**TASK PROMPT:**
Rewrite the entries as a two-column CSV with the headers request and coordinates, one row per request, each value in one quoted field with line breaks replaced by spaces. Cover only the entries starting at the beginning and ending at the line that contains "Action: tap(211, 285)", including both ends.

Raw entries
=====

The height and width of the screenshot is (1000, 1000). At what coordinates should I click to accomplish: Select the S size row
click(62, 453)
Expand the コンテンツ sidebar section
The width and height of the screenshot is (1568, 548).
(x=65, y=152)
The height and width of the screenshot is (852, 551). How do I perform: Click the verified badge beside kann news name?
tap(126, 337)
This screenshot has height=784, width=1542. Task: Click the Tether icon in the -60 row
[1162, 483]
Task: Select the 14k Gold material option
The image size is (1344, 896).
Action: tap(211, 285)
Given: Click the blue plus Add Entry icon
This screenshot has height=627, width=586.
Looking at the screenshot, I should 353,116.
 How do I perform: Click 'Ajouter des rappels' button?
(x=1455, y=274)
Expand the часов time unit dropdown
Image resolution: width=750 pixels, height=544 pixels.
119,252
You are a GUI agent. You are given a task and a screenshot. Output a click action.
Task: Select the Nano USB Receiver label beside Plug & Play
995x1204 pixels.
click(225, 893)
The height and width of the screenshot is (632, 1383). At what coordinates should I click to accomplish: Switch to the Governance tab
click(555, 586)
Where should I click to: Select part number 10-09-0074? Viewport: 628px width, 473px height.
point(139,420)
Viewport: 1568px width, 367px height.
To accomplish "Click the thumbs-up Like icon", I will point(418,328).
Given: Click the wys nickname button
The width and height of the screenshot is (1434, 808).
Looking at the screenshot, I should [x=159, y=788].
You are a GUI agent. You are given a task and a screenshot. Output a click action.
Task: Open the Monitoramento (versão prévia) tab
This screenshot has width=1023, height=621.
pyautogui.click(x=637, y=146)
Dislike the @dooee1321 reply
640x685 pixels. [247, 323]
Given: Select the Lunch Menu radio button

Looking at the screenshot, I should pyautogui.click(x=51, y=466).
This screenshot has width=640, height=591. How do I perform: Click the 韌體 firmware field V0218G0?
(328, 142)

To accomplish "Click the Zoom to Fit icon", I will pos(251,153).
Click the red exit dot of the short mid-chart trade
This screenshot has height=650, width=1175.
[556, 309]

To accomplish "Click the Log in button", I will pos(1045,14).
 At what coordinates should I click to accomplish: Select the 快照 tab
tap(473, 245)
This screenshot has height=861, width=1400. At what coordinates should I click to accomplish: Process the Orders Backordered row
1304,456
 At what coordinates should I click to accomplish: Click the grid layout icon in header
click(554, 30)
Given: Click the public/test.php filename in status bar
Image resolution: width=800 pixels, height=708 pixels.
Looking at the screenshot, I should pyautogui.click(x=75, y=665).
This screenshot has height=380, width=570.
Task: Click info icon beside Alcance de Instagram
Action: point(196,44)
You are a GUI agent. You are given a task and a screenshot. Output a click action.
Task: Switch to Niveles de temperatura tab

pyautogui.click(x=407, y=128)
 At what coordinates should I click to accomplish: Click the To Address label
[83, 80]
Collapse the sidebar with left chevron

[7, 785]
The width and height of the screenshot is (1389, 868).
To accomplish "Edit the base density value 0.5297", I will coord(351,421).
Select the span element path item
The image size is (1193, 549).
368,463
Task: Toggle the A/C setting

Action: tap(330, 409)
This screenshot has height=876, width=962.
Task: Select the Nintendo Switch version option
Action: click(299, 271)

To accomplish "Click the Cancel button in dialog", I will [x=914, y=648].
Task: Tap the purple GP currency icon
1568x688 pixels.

=====

**WRITTEN ANSWER:**
request,coordinates
"The height and width of the screenshot is (1000, 1000). At what coordinates should I click to accomplish: Select the S size row","click(62, 453)"
"Expand the コンテンツ sidebar section The width and height of the screenshot is (1568, 548).","(x=65, y=152)"
"The height and width of the screenshot is (852, 551). How do I perform: Click the verified badge beside kann news name?","tap(126, 337)"
"This screenshot has height=784, width=1542. Task: Click the Tether icon in the -60 row","[1162, 483]"
"Task: Select the 14k Gold material option The image size is (1344, 896).","Action: tap(211, 285)"